Yoghurt or yogurt, however you spell it, it’s delicious, and I’ve become a little obsessed with yoghurt recently and have started making my own homemade yoghurt.
Does making your own homemade yoghurt sound complicated? Well, surprisingly, it’s really quite simple. So simple in fact you’ll be surprised.
And no, you don’t need to run out and buy a yoghurt maker to start making your own. All you need are a few pieces of equipment that you perhaps already own. A thermometer (digital is best, but the old fashioned kind will work too), a saucepan and a thermos. That’s it!
You will also need to buy a tub of yoghurt as we’ll be using the live cultures from that yoghurt to make our own. Just make sure it’s not a flavoured yoghurt and check the label for the words “live cultures”. The live cultures are what you will be using to culture milk to make your own yoghurt. After you’ve made your first batch of yoghurt you can use the previous batch to make a new batch.
The first time I made my own homemade yoghurt I left the yoghurt in the thermos for 12 hours, as I forgot to set a timer, and got distracted. The resulting yoghurt had quite a tart taste. The next few batches I made I left for 6 hours and the yoghurt had a much subtler taste, with a very slight tartness to it.

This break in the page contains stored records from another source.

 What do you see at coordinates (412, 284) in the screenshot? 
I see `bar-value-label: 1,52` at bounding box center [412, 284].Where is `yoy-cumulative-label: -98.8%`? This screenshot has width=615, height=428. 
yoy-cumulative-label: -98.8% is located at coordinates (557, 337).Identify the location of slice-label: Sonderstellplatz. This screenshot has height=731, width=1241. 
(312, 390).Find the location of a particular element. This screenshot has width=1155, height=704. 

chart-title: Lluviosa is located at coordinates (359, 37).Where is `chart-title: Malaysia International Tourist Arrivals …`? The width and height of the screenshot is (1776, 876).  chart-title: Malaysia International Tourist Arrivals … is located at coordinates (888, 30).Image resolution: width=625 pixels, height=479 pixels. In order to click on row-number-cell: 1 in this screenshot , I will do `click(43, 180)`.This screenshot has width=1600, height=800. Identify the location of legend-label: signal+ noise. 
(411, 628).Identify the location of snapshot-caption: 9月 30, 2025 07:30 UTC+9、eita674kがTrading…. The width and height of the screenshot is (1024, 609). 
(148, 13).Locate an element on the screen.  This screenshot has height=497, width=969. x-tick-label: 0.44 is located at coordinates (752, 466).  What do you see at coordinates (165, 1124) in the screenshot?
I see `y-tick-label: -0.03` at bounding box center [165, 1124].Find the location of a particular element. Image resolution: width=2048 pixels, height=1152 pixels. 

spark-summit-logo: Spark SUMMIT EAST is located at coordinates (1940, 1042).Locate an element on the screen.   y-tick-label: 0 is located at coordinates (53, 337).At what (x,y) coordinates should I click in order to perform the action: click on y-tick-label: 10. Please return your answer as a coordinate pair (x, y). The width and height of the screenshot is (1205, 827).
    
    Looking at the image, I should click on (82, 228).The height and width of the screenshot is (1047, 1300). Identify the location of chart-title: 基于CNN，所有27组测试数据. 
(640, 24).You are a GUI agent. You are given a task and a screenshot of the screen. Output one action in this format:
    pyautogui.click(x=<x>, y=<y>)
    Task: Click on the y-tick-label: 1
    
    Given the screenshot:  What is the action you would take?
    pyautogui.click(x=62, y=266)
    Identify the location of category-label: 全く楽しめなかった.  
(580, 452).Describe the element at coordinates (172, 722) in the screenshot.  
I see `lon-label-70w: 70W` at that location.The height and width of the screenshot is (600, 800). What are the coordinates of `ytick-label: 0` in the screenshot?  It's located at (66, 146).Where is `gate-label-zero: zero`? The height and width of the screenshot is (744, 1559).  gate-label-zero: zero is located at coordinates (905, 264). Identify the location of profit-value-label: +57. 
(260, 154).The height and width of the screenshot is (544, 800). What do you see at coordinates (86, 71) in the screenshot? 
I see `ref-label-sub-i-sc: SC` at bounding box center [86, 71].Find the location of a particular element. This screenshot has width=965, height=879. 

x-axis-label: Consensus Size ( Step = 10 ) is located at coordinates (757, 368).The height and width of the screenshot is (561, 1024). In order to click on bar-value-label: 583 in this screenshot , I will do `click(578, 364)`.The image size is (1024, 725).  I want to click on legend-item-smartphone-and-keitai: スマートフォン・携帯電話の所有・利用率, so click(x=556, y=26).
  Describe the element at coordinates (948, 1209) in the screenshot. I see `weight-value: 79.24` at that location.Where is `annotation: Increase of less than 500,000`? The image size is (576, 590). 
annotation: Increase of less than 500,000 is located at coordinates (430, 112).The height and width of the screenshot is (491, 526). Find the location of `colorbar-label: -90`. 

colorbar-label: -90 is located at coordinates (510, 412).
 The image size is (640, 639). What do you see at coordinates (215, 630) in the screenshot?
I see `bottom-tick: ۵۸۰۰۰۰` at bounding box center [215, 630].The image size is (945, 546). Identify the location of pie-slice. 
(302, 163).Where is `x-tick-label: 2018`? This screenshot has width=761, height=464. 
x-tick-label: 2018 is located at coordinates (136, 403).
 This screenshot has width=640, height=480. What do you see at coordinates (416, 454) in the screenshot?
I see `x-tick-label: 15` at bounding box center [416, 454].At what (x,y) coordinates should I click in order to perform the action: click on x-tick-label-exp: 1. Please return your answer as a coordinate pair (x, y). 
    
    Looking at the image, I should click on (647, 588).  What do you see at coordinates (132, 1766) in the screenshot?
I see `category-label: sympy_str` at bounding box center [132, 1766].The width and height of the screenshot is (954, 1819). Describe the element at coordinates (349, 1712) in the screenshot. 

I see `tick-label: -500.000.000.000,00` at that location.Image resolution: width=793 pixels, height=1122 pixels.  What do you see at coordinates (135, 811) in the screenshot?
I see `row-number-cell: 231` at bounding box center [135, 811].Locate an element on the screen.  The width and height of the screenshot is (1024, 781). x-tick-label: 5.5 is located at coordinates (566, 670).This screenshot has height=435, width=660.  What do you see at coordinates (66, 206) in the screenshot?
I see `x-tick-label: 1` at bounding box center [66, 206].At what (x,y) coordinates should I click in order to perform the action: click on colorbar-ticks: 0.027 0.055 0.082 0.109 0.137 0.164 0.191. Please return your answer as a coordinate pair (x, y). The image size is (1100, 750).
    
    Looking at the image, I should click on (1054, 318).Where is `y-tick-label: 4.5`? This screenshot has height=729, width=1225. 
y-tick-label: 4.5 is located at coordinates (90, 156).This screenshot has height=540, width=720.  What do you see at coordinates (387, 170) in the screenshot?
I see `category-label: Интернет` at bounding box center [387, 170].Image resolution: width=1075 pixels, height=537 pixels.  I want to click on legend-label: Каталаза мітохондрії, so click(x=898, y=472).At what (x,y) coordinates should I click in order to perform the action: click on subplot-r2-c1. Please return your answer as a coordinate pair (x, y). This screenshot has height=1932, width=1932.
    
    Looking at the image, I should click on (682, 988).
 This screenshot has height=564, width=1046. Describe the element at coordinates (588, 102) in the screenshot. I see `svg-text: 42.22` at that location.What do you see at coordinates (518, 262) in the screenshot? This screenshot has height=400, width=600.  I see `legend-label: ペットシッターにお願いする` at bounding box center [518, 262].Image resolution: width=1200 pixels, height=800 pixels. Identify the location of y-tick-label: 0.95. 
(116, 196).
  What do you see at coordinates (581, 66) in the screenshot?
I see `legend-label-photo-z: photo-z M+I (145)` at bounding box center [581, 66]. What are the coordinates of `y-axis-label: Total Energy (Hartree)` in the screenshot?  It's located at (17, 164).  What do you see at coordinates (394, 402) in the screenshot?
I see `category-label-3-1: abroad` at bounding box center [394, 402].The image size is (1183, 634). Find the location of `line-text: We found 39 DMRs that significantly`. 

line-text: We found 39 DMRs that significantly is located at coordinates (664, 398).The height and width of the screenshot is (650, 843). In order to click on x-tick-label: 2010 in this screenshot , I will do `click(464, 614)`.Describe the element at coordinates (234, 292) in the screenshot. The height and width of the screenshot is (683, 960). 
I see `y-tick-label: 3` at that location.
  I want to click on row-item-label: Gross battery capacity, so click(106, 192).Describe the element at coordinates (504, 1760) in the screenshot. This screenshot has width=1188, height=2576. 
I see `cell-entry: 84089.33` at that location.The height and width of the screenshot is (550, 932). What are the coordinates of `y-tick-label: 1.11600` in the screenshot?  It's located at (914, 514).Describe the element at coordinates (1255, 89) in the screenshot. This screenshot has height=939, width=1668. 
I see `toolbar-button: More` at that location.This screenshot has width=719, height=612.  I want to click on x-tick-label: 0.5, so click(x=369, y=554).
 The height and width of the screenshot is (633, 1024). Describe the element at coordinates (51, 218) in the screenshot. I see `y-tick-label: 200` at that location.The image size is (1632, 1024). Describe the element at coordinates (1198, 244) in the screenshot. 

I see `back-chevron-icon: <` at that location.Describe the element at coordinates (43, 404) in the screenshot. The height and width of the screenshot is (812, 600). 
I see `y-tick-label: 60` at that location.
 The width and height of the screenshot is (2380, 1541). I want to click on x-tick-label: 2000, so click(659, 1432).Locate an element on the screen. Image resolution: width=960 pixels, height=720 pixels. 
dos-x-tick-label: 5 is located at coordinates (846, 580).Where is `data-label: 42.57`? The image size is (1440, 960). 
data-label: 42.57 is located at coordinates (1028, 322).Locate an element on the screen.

Over the last few weeks I’ve been making batch after batch of homemade yoghurt, and well, this method is pretty much foolproof. While the recipe below uses full cream milk, I’ve also made batches with skim milk too, and they’ve been just as successful. As you would expect though, the skim milk yoghurt isn’t quite as thick and creamy as yoghurt using full cream milk.
After you’ve made your own homemade yoghurt you can then sweeten it with honey, add vanilla seeds or even add a fruit compote. It’s infinitely flexible. And if you prefer a thicker yoghurt simply strain through muslin or a tea towel for a couple of hours or until you reach the thickness you want.
So, if you love yoghurt, give homemade yoghurt a go. It’s easy and extremely economical too.
Do you make your own yoghurt or have you tried making homemade yoghurt? Leave a comment below to tell me how it went or share your tips for your perfect yoghurt.
- 1 litre (4 cups) of full cream (whole) milk
- 50g (1.5 oz) of powdered milk
- 3 tbs of yoghurt containing live cultures
- Fill the sink with cold water and place a couple of ice packs in the water.
- Place the milk and milk powder in a saucepan and stir to combine over a medium heat. Place the thermometer into the saucepan and stir occasionally while you bring the milk up to 90 degrees celsius (194 Fahrenheit) and hold at this temperature for 5 minutes.
- Remove the saucepan from the heat and place in the sink and stir as you bring the temperature down to 46 degrees celsius (115 Fahrenheit). Remove the saucepan from the water and use a whisk in the yoghurt until combined. Pour into a thermos and seal and leave for 6 hours. Decant the yoghurt into jars or sealed containers and refrigerate.
Yoghurt can also be made with skim milk, although the consistency is slightly thinner.
For a thicker yoghurt strain through muslin for 2 hours.
For a stronger tasting yoghurt leave for 12 hours before decanting.